Babayev tentou se justificar, dizendo saber que o acordo é imperfeito. E buscou se eximir da culpa, trazendo à tona a pouca habilidade diplomática que o país exibiu ao longo de toda a conferência. 

“É o negócio que quase não aconteceu”, escreveu. “Minha equipe de negociação e eu não apresentamos esta proposta de US$ 250 bilhões porque a consideramos suficiente para combater a crise climática, nem quisemos adiar o seu anúncio para os últimos dias da cúpula, deixando tão pouco tempo para alterá-la. Em vez disso, trouxemos isso para a mesa porque o norte global tinha simplesmente se mostrado irredutível aos nossos esforços para aumentar este número ou anunciá-lo mais cedo.” 

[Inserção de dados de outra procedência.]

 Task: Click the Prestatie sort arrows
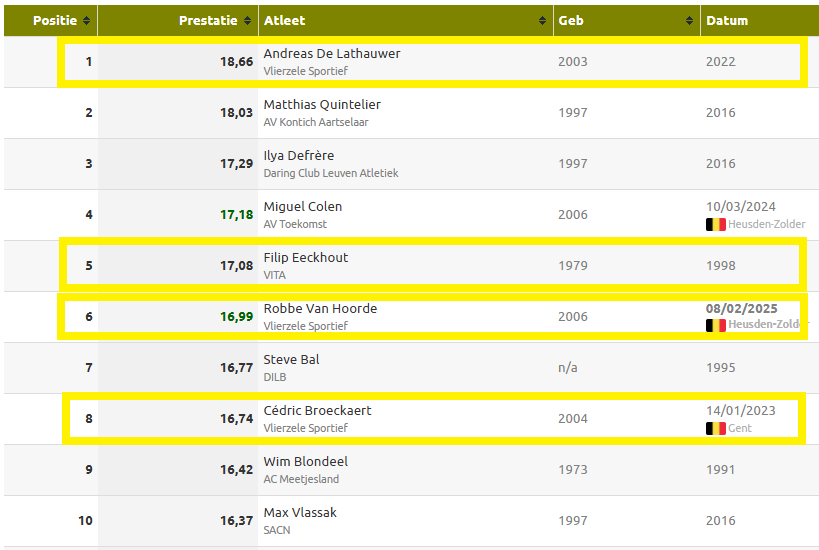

Ele revelou ainda que foi por insistência dos países ricos que a proposta não fosse apresentada até o penúltimo dia. “Para o sul global isso, com razão, fez com que tudo parecesse um fato consumado. A minha equipe de negociação defendeu veementemente que os rascunhos fossem tornados públicos muito mais cedo. Mas isso não aconteceria.”

Segundo Babayev, a China, cobrada a colaborar com a meta financeira, estava se articulando para também colocar dinheiro na mesa e fazer com o que o recurso chegasse ao menos a 500 bilhões de dólares, desde que explícito que era de modo voluntário e que os desenvolvidos fizessem mais. “Mas eles não fizeram”, disse o ministro. 

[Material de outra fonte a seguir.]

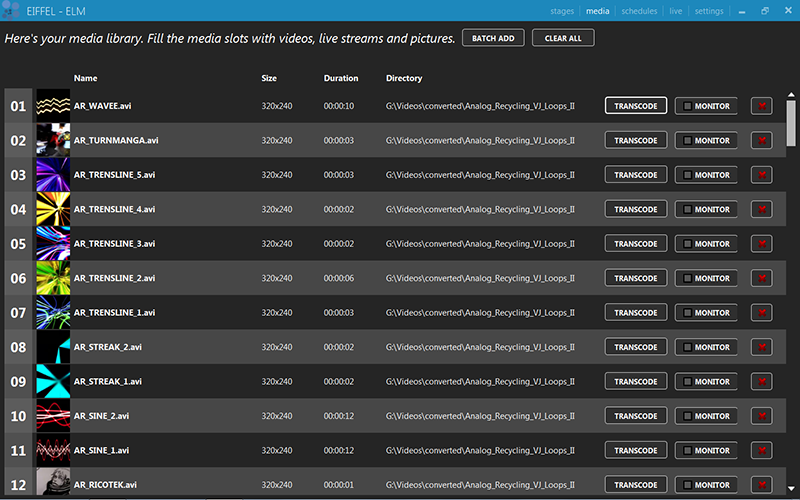Delete AR_SINE_1.avi with red X icon
The image size is (800, 500).
click(761, 450)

Honestidade interessante, porém pouco típica do que reza a boa diplomacia, sempre cuidadosa em apontar o dedo ou revelar detalhes das negociações. Seja como for, a verdade é que os acontecimentos em Baku abalaram o multilateralismo.

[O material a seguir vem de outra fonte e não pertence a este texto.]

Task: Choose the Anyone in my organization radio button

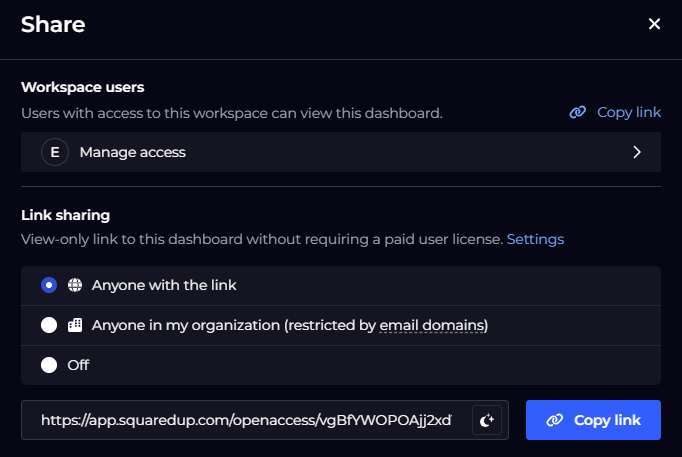Action: 49,325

O peso de tudo isso recai agora sobre o Brasil, sede da próxima COP. Bati um papo rápido com Ana Toni, secretária de Mudança de Clima do Ministério do Meio Ambiente, que participou ativamente dos esforços para melhorar o acordo e não deixar que Baku terminasse sem uma solução. Ela lamentou que tenha sido assim.

“A COP29 foi um triste reflexo da política nacional dos principais países ocidentais. Dos principais países desenvolvidos e doadores. Eles não mais conseguem convencer seus eleitores da importância da política multilateral do clima. Se esquecem que este é um problema global, que as emissões não têm fronteiras, e que somente soluções globais, que envolvam a todos, podem combater as mudanças do clima. Isso significa que, sem ajudar os países em desenvolvimento, não haverá solução global”, afirmou.

Nas redes sociais, ela complementou. “Ao Brasil, como presidente da COP30, resta agora a tarefa de recuperar a confiança no processo multilateral, que saiu esgarçada de Baku.” A competente diplomacia brasileira vai ter de sambar.